Paul and the Galatian churches were not the first Christians to have to deal with ideological substitutes for “faith expressing itself through love.” When Jesus called his first disciples along the lakeshore in Galilee, that was in a time and place of two main, competing ideological systems. One was “Pax Romana,” or “The Peace of Rome.” Whatever Rome and Caesar want, they get, so cooperate with them, for the sake of your own survival and that of your people. That kind of ideological possession led people down the primrose path of moral and spiritual death by a thousand compromises.

The opposite ideological alternative was violent Hebrew nationalism, to drive out the Romans and replace them with a military and religious empire of their own like what they had under Kings David and Solomon, by any means possible. Ideological possession of that kind drove this group to ever more frenzied and fanatical violence toward Jew and Gentile alike.

Jesus’ own disciples seem to have mistaken his call to “come, follow me,” for the revolutionary kind of ideological possession, when they wanted to call down fire on Samaritans who would not host them. Even after his resurrection, the disciples asked Jesus, “Now are you going to restore the kingdom to Israel?”

They found Jesus’ “faith expressing itself through love” baffling, even frustrating, like the time he commended a Roman officer for his faith, saying, “His is greater faith than I have seen in all Israel.” Or when he asked a Samaritan woman for a drink of water and sat talking with her by the well.
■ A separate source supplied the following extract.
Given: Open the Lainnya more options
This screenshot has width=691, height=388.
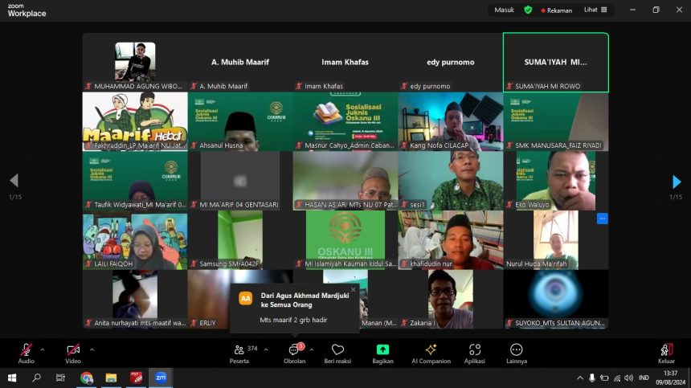Looking at the screenshot, I should click(516, 351).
But that did not make Jesus an ideological partisan of the pro-Roman imperial ideology, either. It was their ideologues who handed him over for crucifixion.
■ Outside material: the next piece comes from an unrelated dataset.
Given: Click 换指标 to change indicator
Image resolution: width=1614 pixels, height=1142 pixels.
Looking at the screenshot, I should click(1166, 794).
When he approached his disciples by the lake shore, Jesus did not say, “Come, join my cause,” nor “Come, join my crusade,” he said, “Come, follow me.” He calls us still, each one of us, not to any system, not to any worldly crusades, but to a relationship, a relationship of faith, first and foremost, with himself. And love is the measure of that faith. Not love as just feeling, attraction or affection, but love as character and conduct, love as our willing and working for God’s best, for friend and foe. Such love is a gift from God, for “we love because God first loved us.”

And so this message ends where it started, with the solution to the problem of ideological possession, or the idolatry of ideas: “faith expressing itself through love.” Risky, even costly love, growing out of the love by which God first loved us. Such faith is characterized by humility and the patience to live and love through imperfection, mystery and paradox, holding ourselves, our opinions, our identities and our ideas lightly, humbly, with as much willingness to hear and to learn, as to speak and to teach. Because our faith is in God and in God’s righteousness, and rightness, not in our own, we therefore trust God to justify us, and not ourselves, our group, nor any ideology.